A Veteran’s best chance for success with a claim is to be prepared. Be thorough and gather all your supportive evidence so you can get the rating you medically, legally and ethically qualify for. This is not always easy, but it is well worth your while. Like with all of your claim paperwork, it requires you to be honest, organized, and follow the letter of the law. 

Here are some helpful tips for collecting all the right information and paperwork to support your disability claim. 

1. Know What Your Claim Is Proving 

The supportive evidence you gather will depend on the claim type. There are five different types of VA claims:

  • Rating Increase Claims
  • Direct Claims
  • Secondary Claims
  • Presumptive Claims
  • Aggravation Claims

Increases are the simplest type of claim. With a request for an increased rating, the evidence must pertain to your current disability level as defined in the 38CFR. It is important to include both subjective and objective evidence to support your claim. Subjective evidence is information that is given from your perspective. Objective evidence consists of medical facts and figures, such as an x-ray or medical diagnosis.

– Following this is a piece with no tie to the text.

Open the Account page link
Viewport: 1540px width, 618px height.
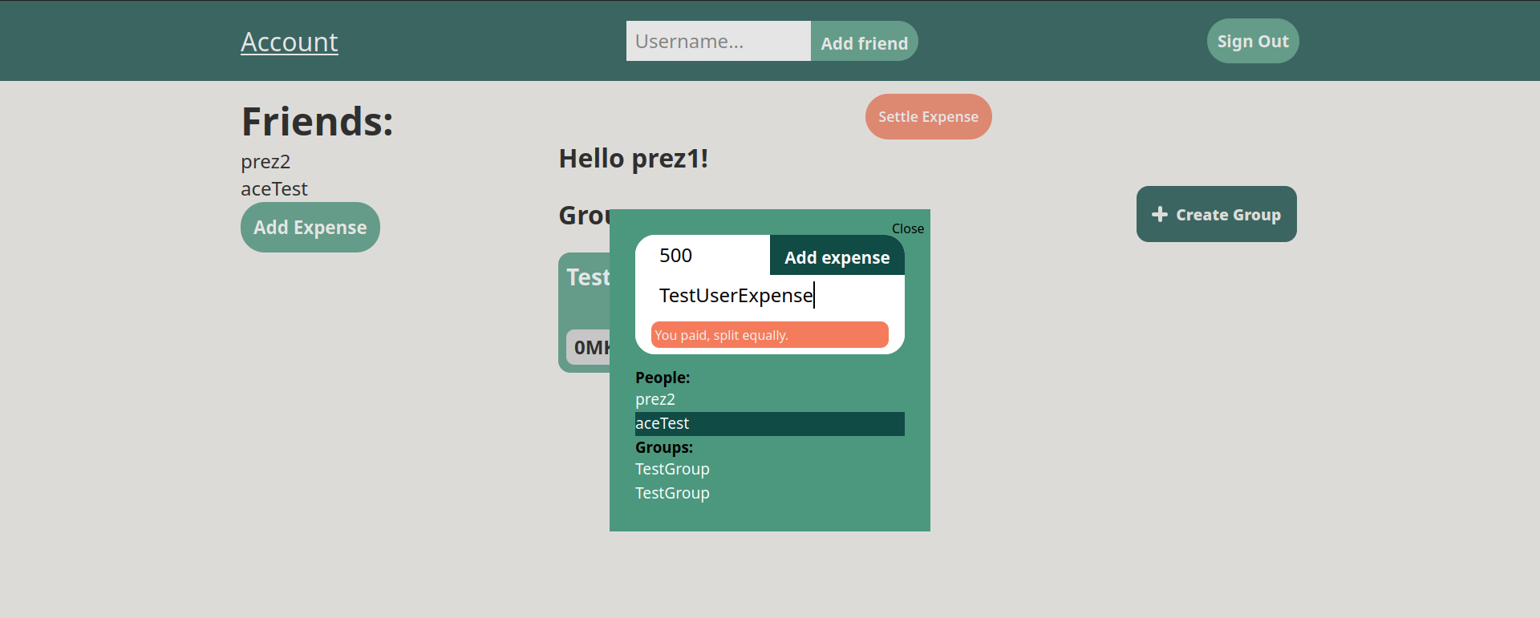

Your subjective symptoms and their frequency can be documented in your Lay Statement using VA Form 21-4138.

When gathering objective evidence for your claim, the strongest and most effective evidence will come from a comprehensive medical exam. The doctor should be a specialist in treating your condition or specialize in the field of medicine that covers your condition. Do not ask your VA-affiliated healthcare provider to help you with your disability claim. VA providers are prohibited from doing so since it is a conflict of interest. It is best to find a private specialist who can provide the proper diagnosis of your symptoms.  

2. Don’t Rely on Your Private Provider for Your DBQ

The VA no longer accepts DBQ forms filled out by private medical providers. It’s best to focus on a diagnosis from your private provider, who can document your symptoms, including your pain level, discomfort, and other health issues caused by your condition.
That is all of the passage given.